— WHAT IS BEING ASKED —
List each line of the data below that contains the string "instrukcje".

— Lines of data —
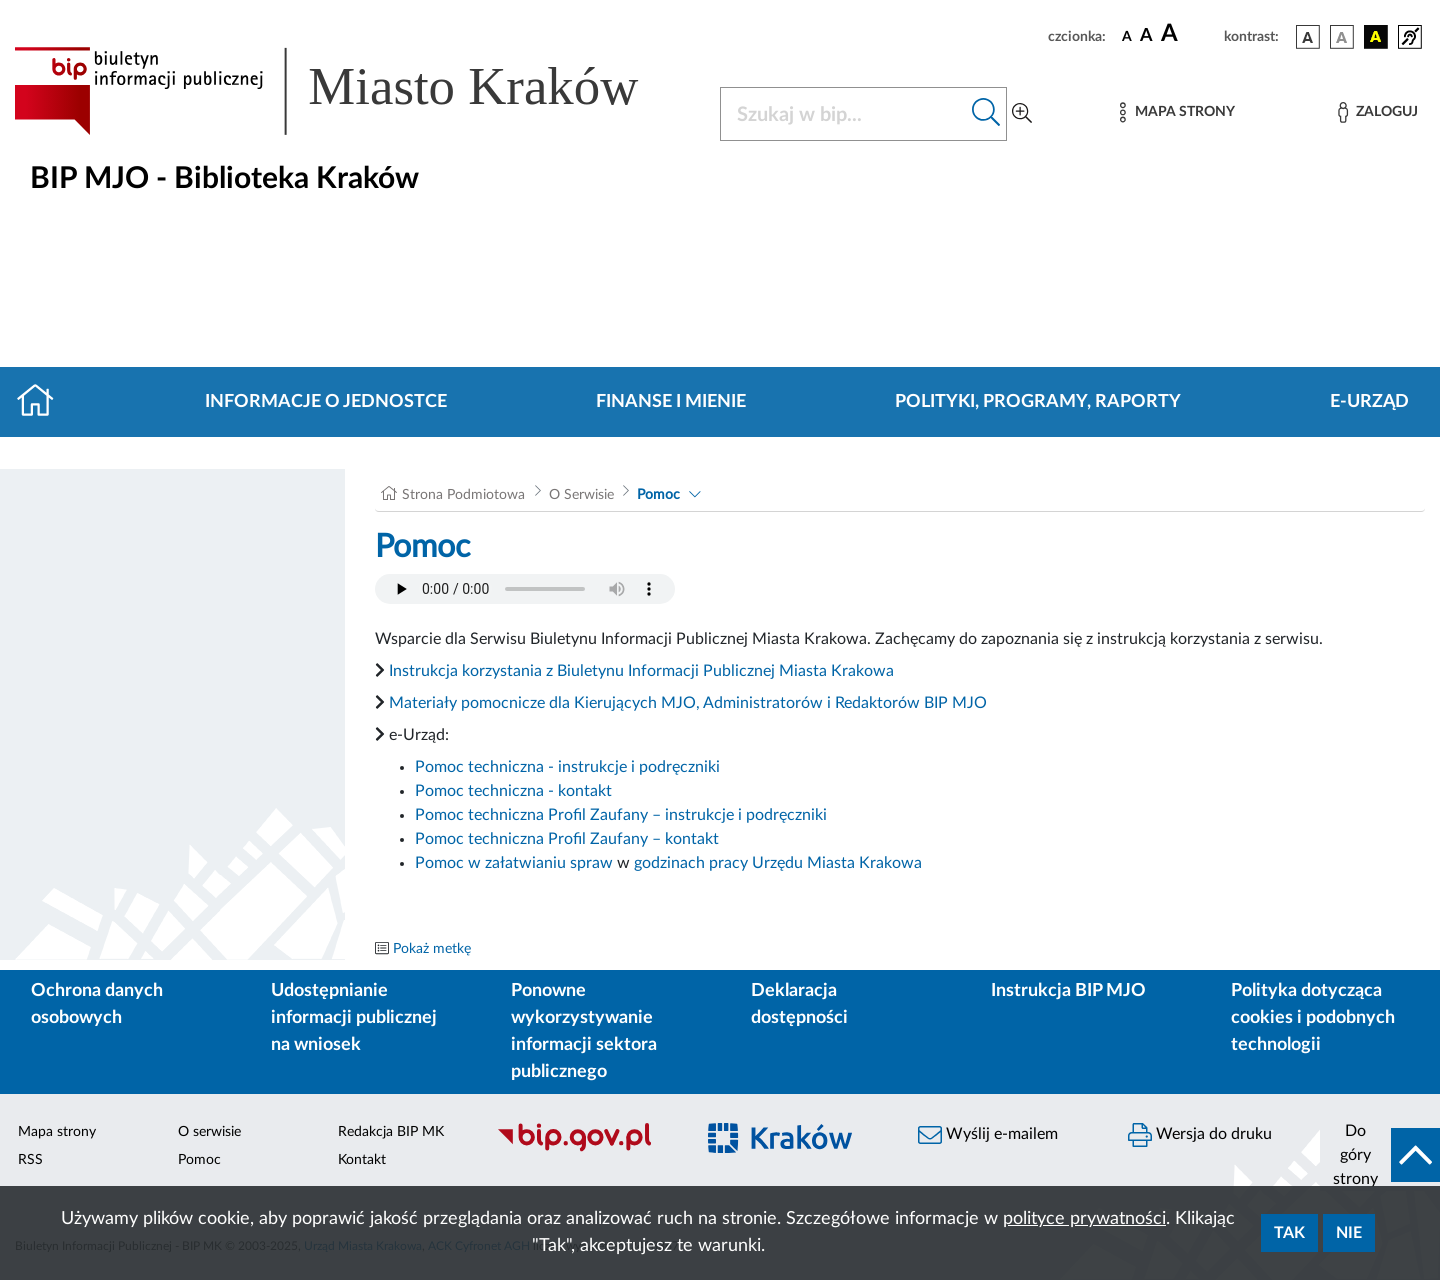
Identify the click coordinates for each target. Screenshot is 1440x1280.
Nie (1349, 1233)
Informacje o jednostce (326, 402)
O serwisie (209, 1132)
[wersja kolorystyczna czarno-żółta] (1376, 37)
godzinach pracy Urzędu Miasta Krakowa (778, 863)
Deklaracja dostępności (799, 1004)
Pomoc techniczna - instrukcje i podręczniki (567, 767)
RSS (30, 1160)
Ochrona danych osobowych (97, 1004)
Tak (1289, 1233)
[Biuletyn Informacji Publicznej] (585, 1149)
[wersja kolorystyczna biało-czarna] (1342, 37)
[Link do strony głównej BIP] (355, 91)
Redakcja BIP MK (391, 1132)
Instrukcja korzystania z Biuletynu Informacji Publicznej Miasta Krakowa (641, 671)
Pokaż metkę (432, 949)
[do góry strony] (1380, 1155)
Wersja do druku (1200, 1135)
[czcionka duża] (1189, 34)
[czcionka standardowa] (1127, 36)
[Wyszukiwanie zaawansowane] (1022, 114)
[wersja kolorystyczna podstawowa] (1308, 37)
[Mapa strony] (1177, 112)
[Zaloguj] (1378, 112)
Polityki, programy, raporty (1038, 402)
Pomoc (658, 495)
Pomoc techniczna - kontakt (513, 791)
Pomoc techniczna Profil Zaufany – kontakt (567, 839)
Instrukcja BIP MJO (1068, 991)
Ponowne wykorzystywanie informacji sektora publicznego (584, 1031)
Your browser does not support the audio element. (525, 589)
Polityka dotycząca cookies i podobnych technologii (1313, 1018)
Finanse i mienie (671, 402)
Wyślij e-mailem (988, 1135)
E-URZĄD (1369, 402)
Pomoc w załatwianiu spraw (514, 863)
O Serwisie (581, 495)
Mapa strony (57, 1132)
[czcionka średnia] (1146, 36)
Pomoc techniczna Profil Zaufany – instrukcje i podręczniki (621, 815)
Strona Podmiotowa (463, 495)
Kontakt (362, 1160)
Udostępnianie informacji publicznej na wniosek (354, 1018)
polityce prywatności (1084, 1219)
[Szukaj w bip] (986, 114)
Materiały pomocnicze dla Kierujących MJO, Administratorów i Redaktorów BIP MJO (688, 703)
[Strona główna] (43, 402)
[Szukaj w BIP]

— REPLY —
Pomoc techniczna - instrukcje i podręczniki (567, 767)
Pomoc techniczna Profil Zaufany – instrukcje i podręczniki (621, 815)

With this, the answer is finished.